That should be a long-term goal of President Lee Myung-bak's pro-business
economic policy. In the short term, however, the tax cuts are creating a fiscal
deficit. Worse still, the current economic crisis is threatening to make the
prospective deficits unbearably large.
Nonetheless, the widening gap between tax revenues and fiscal spending has been
of little concern to the Lee administration in the past. Instead, it has been
pursuing a debt-financed recovery from the economic crisis - a policy of cutting
taxes and sustaining deficits. By doing so, it has been encouraging corporations
to boost investment, create jobs and help arrest any further slide into
recession.
But the rationale is being called into question as the economy is now showing
signs of bottoming out. Is it still necessary to sacrifice fiscal prudence and
incur huge deficits in the years ahead - 51 trillion won this year, 10.7 trillion
won in 2010 and 12.5 trillion won in 2011?
Many voice opposition to this policy with good reason. National debt is projected
to grow from 35.6 percent of gross domestic product this year - or 366 trillion
won - to 51.8 percent of GDP in 2014, the year when the Organization for Economic
Cooperation and Development expects fiscal balance to be restored.

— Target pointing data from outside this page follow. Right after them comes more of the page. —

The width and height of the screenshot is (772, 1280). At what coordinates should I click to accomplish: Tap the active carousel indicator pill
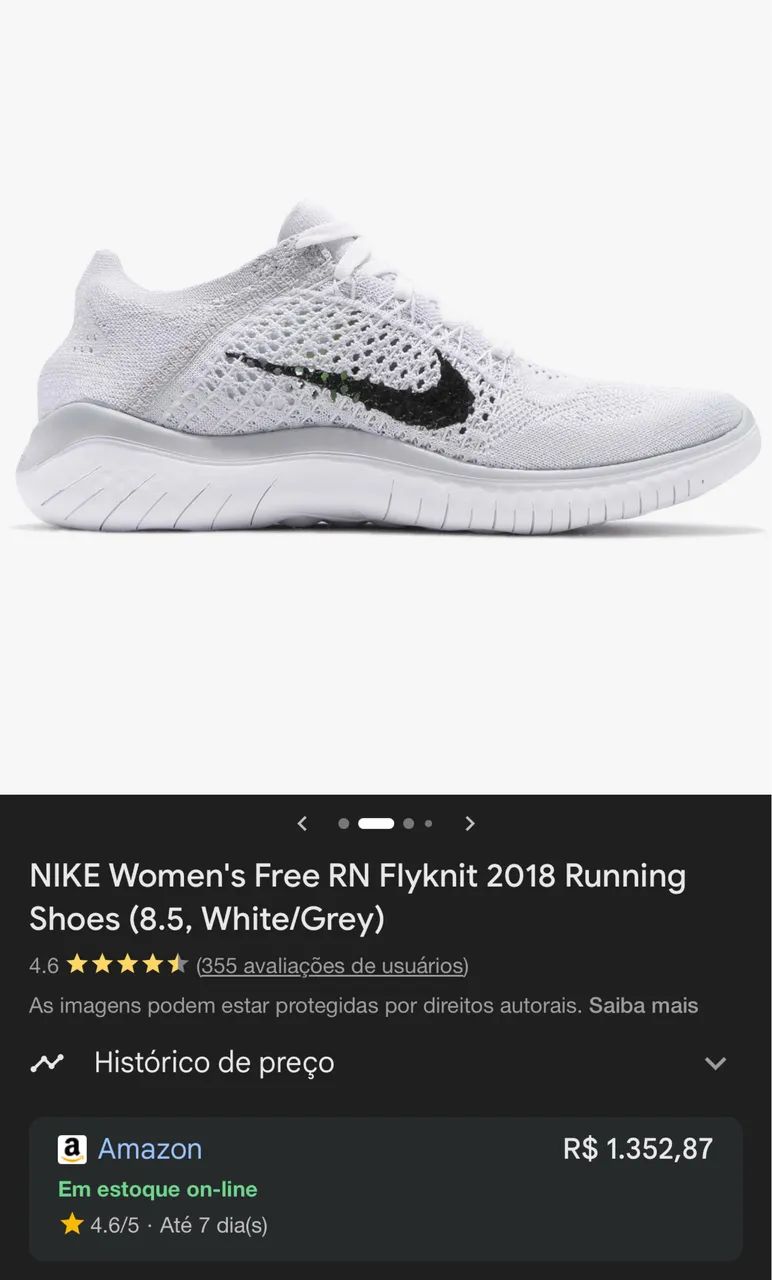pos(376,823)
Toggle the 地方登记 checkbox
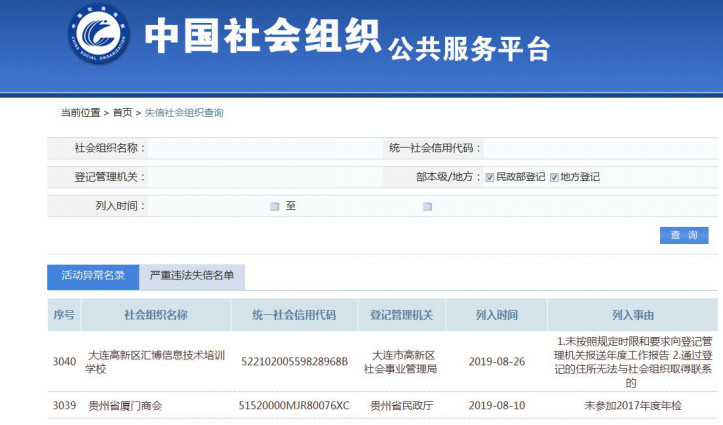 [554, 177]
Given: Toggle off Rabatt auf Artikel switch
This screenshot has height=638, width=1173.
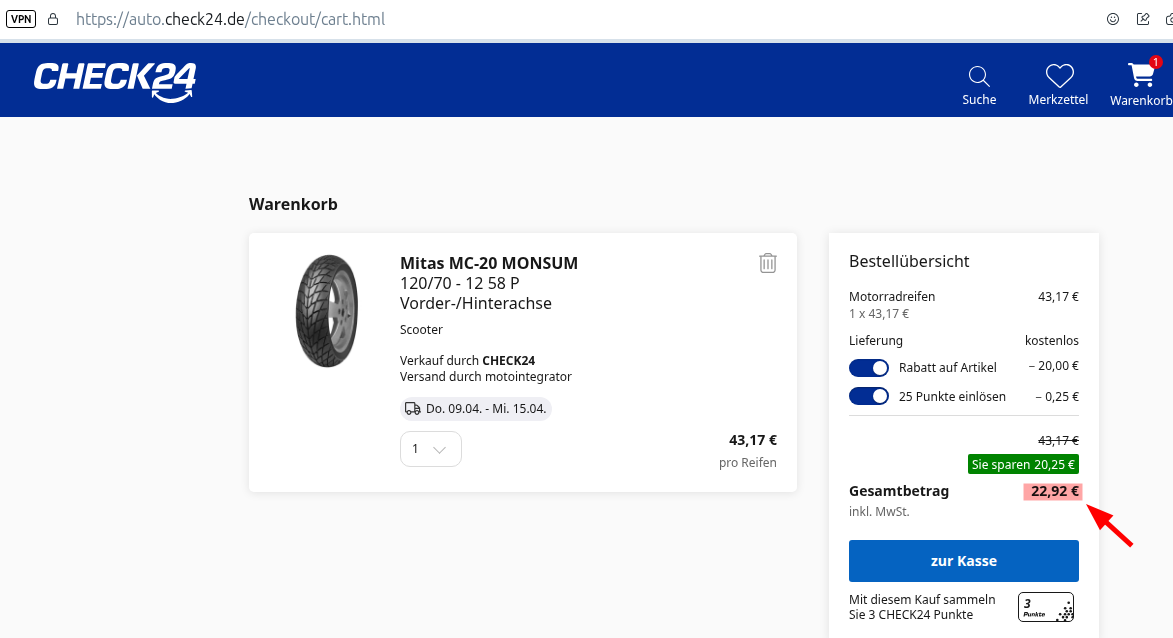Looking at the screenshot, I should point(868,367).
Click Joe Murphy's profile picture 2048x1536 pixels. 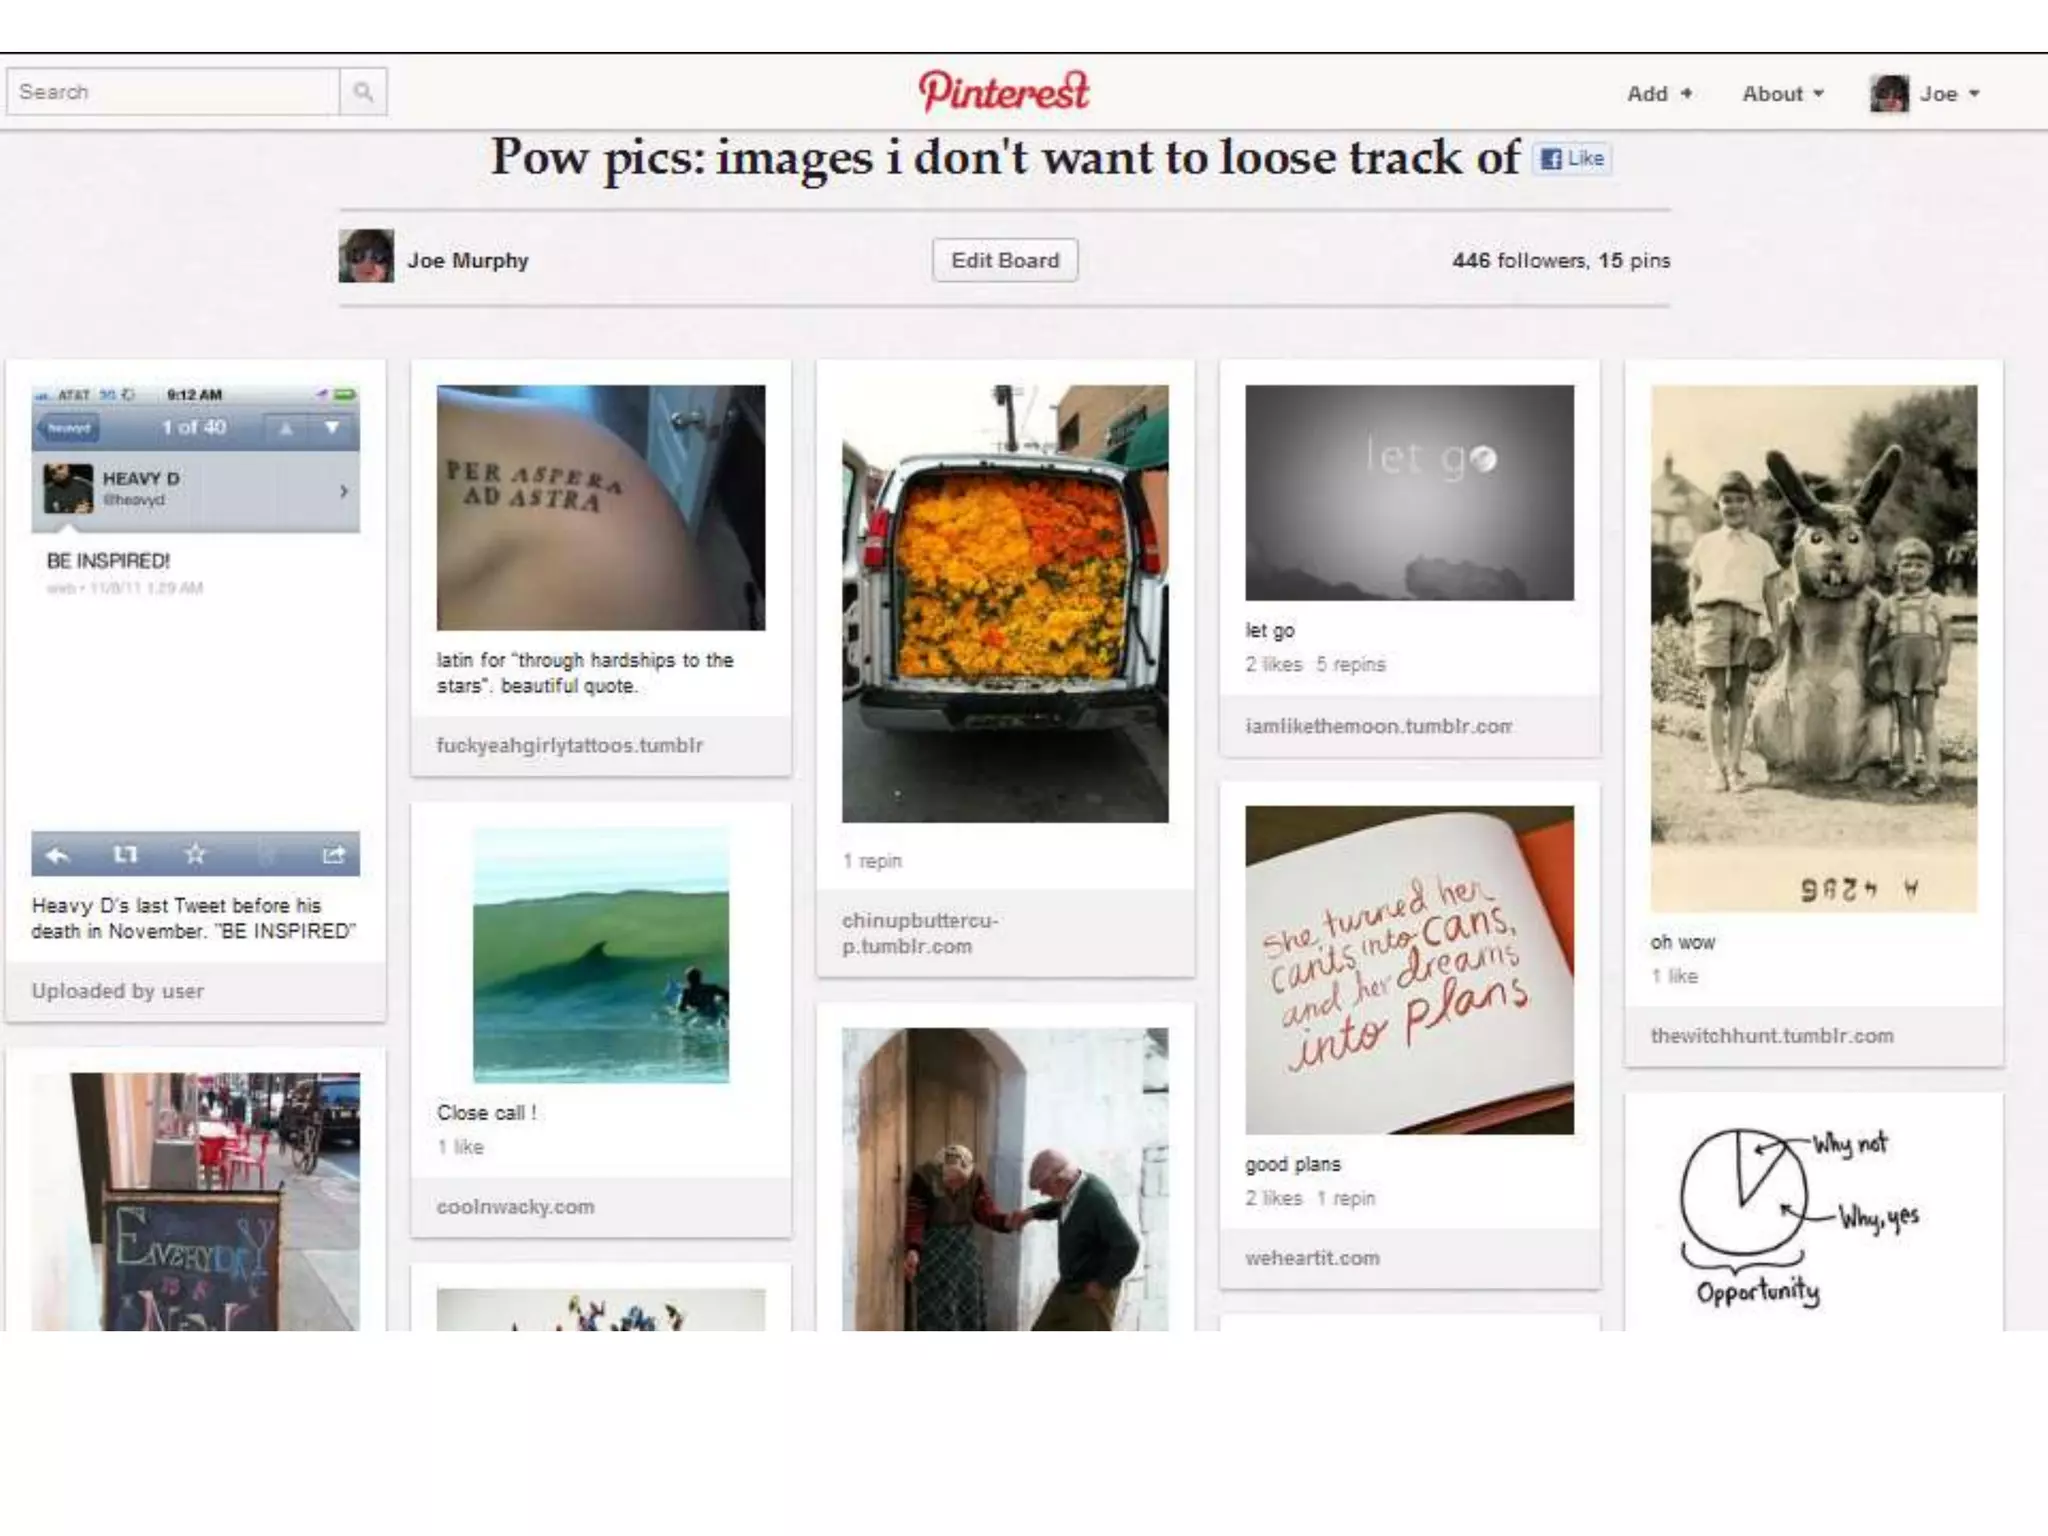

A lawmaker of the ruling Grand National Party framed a question about the tax
policy from the viewpoint of fiscal prudence when he asked last week if the
government would go ahead with the second phase of individual and corporate
income tax cuts scheduled for next year. In reply, Finance Minister Yoon
Jeung-hyun said, "The question merits serious consideration."

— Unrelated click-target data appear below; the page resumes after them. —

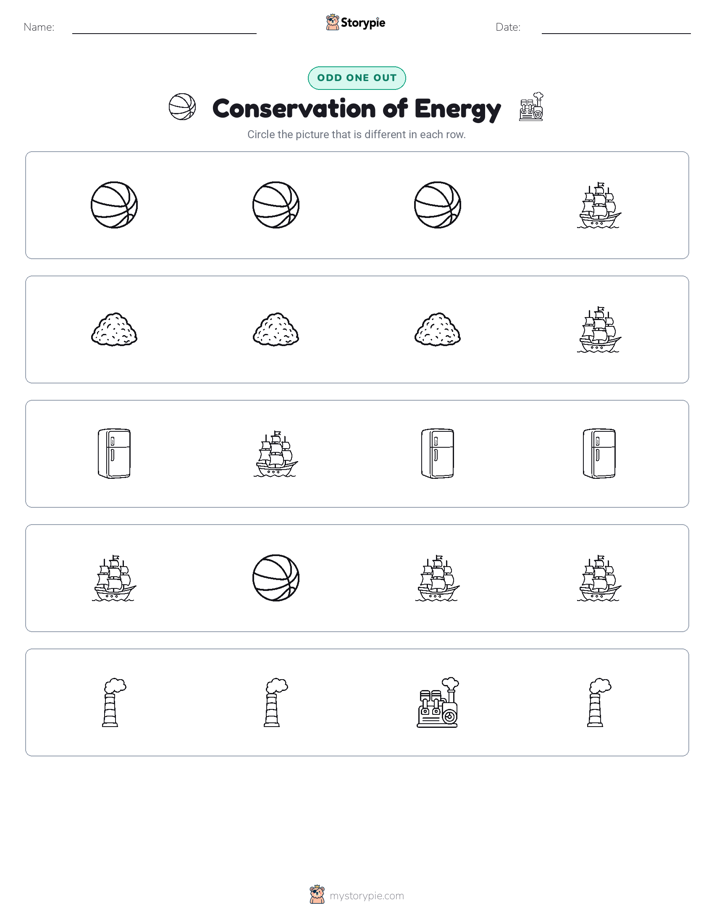
Task: Click the sailing ship in the rock pile row
Action: click(x=599, y=329)
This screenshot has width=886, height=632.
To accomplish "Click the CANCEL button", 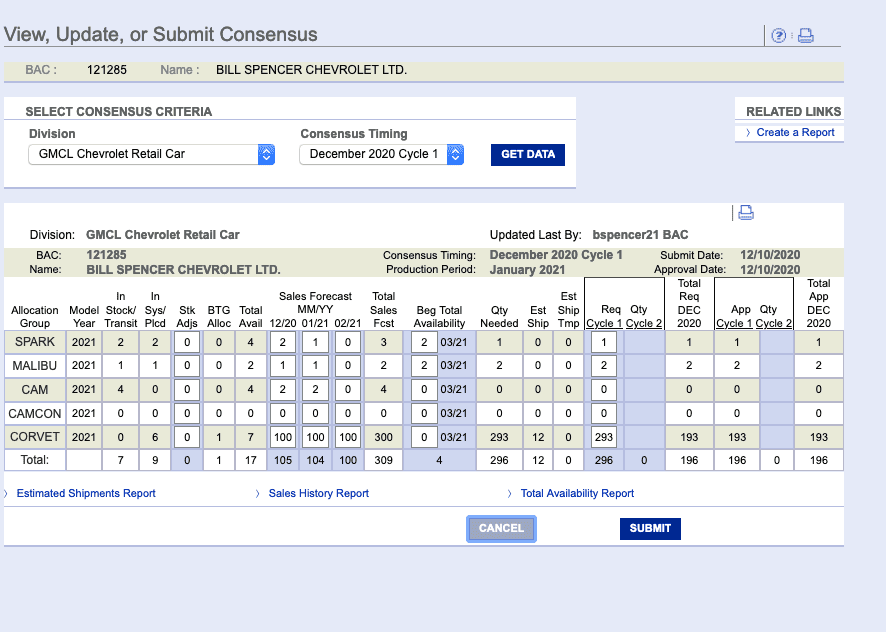I will click(501, 529).
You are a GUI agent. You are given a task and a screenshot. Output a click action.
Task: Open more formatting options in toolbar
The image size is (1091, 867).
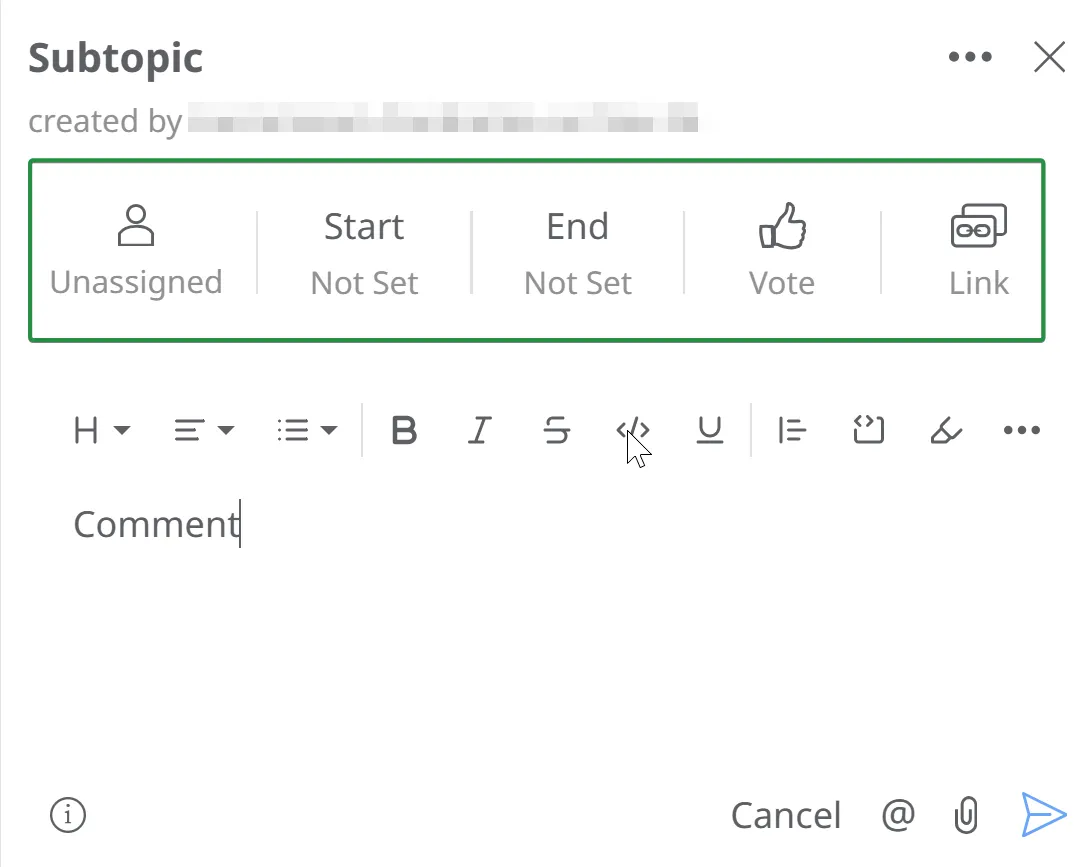(x=1021, y=431)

Then the minister had his remark toned down in an apparent attempt not to give
the impression that he was abandoning the second-phase tax cuts when no policy
coordination had been made on the issue. His ministry came up with a lame
explanation in an official statement: "The basic tenet of the tax-cut policy will
remain intact."
But it may not be easy to maintain the "basic tenet," no matter what it means,
when the recovery gets into full swing. To do so would create a political
liability for the Lee administration, given the claim that the tax cuts are for
the rich.
The criticism is not totally groundless. In 2010, the government is scheduled to
lower the tax rate from 35 percent to 33 percent on the portion of an individual
income that exceeds 88 million won a year, and from 22 percent to 20 percent on
the portion of corporate earnings that exceed 100 million. The government is also
considering phasing out several tax deductions and exemptions, which would hurt
middle and lower classes.
Another problem with tax cuts is that they cannot be thought of in isolation from
other pressing economic issues, such as inflationary pressure, which many
economists say will surge once growth kicks into gear.

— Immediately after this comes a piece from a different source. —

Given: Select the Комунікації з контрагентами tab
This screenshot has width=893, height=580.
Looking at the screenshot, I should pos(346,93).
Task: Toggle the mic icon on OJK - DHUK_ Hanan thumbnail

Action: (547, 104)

True, the prospects of runaway inflation are a cause for concern not only in
Korea but throughout the world. But that does not give any solace to Korean
policymakers, who will have to prepare to set up fiscal and monetary policies to
address inflation and other serious post-crisis economic issues.
The government may have to consider abandoning the second-phase tax cuts in the
context of an exit strategy. It may also have to put the brakes on liquidity
expansion and moderate spending if the economy is confirmed to be strong enough
to generate a healthy rate of growth on its own.